|Image from David Coxon available under CC license|
This event was held on the 16th July 2012 at the Sage in Gateshead. The Sage (see pic) if you're not familiar with it, is a large, wonderfully futuristic and modern looking building that regularly hosts a wide variety of musical events.
This user group event was also particularly notable for having a number of the Turnitin/Iparadigms executive team members present from the Turnitin HQ in Oakland California: Chris Caren (CEO), Will Murray (VP International), Christian Storm (Chief Technology Officer and co-founder) and Steve Golik (VP Product Management). An initial introduction was given by Chris Caren and Will Murray that outlined their vision for Turnitin as a complete solution to developing and improving students writing skills (e.g. ethical writing, essay structure, referencing and citation) over the next 3 - 5 years. They saw this vision happening primarily through development of functionality in Originality Check, GradeMark and PeerMark that would encourage more formative use of Turnitin.
Update on Research
Christian Storm gave us a short presentation on the research Turnitin is undertaking at present. This included:
- Developing the Originality Check text matching abilities across different languages (including those languages that are written right to left)
- The ability to exclude phrases and standard forms from the Originality Report, which would allow instructors to separate the “signal” from the “noise” when interrogating the OR
- Looking at addressing the international problem of “ghostwriters” or “hired hands” that allow students to pay a 3rd party for their essays to be written. Turnitin are looking at addressing this through “Stylometrics”, to see if they can get Turnitin to identify differences in a person’s writing style
- Developing Turnitin's capacity to handle non-written work. This might include images, mathematical formulae or architectural drawings
Q & A
Next up we had a question and answer session involving the Executive team. This was a lively discussion which involved discussion of topics as wide ranging as: support for the welsh language, Turnitin use in legal cases (where plagiarism has been found), mobile working and any improvements to the API(Application Programming Interface).
Steve Golik then talked about some of the changes that have happened over the last 12 months including the introduction of: source release, audio feedback and the instructor dashboard (to also be made available to integrations over the next year). You can find out more about these features in the "what's new" area of the Turnitin site.
Chris Murray and Steve Golik then gave us an insight into planned or under discussion improvements that we may see in the near future....
- Integrations: API: A new version of the Turnitin API for Blackboard and Moodle.This will be a REST standard API. (Likely introduction next summer - 2013)

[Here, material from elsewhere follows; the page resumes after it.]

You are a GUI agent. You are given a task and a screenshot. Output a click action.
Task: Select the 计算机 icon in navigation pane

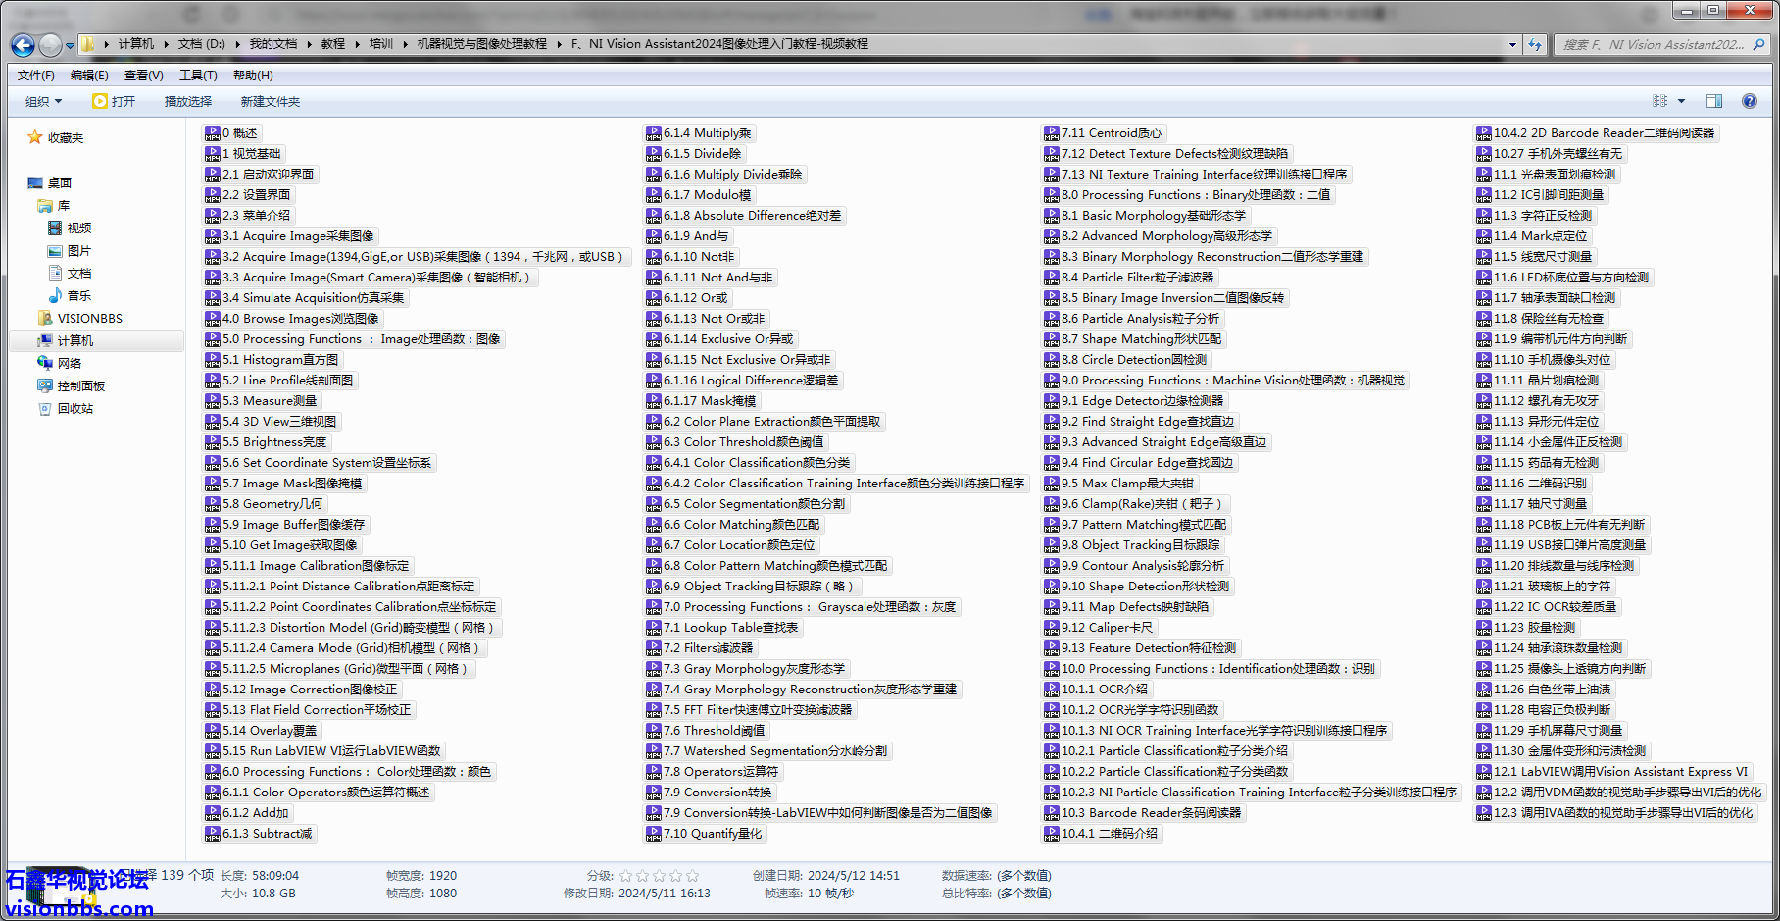tap(45, 341)
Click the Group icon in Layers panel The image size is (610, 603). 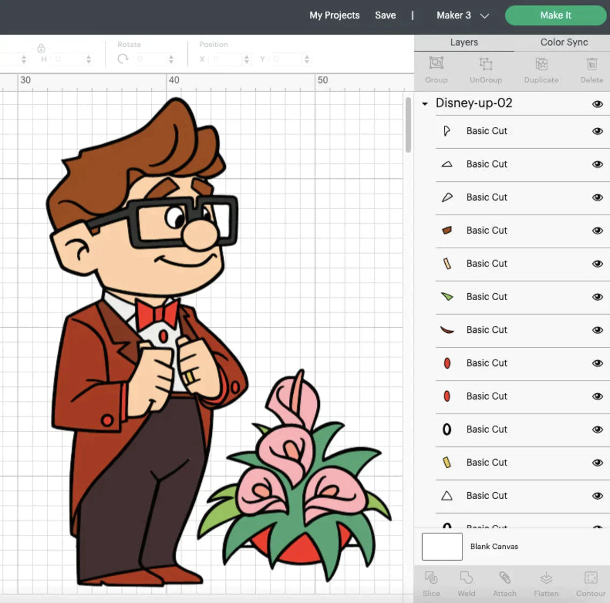pyautogui.click(x=436, y=64)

- Analytics: The ability to pull out more meaningful statistics for Turnitin usage at local level for instructors and administrators
- Improvements in workflows: In particular addressing the much discussed double(second) marking and moderation needs
- Common core rubrics: Development of a shared set of core rubrics. It was outlined that this functionality applies more to the US audience than the UK however it will be interesting to see how this works in practice
- Retrievable digital receipts: Allowing students to retrieve their digital receipt where necessary after they have submitted an assignment
- Flexible grading: Allowing GradeMark to handle decimal points in numeric grading and allowing letter grading
- Turnitin for researchers: Developing a designated place for researchers to submit their articles/journals
- Mobile working: Development and release of an IPad native app that allows both on-line and off-line grading. The potential functionality would also include a paper search function in addition to the usual audio and text commentary feedback areas. We were told that this is still very much a work in progress. (Likely early 2013)
Regarding the latter point, there was some further discussion over mobile working development. Not least I also raised the question of how lack of current mobile support presents us with a potential barrier to e-assessment. It seems currently that the Ipad is the device in favour, but there is an argument for Institutions that android is not only cheaper, but also (and if the show of hands given in the user group for those using android devices was anything to go by), used almost as much as Ipad.
As the conference was sandwiched into an afternoon the user group meeting flew past very quickly and there were a gazillion more questions I think we would have all liked to ask. At least I think we did manage to look at some of the more salient points regarding Turnitin developments. I am also glad to hear that Turnitin have improved upon their communications strategies with Institutional administrators and will also look forward to seeing some of these function developments arrive (second marking and improved admin interface ahem!).
Finally I would also like to thank Turnitin for the many freebies in the delegate packs: A hand fan (with lights thanks to some sort of crazy sensor!) bag, programme, poster and pen...I am impressed.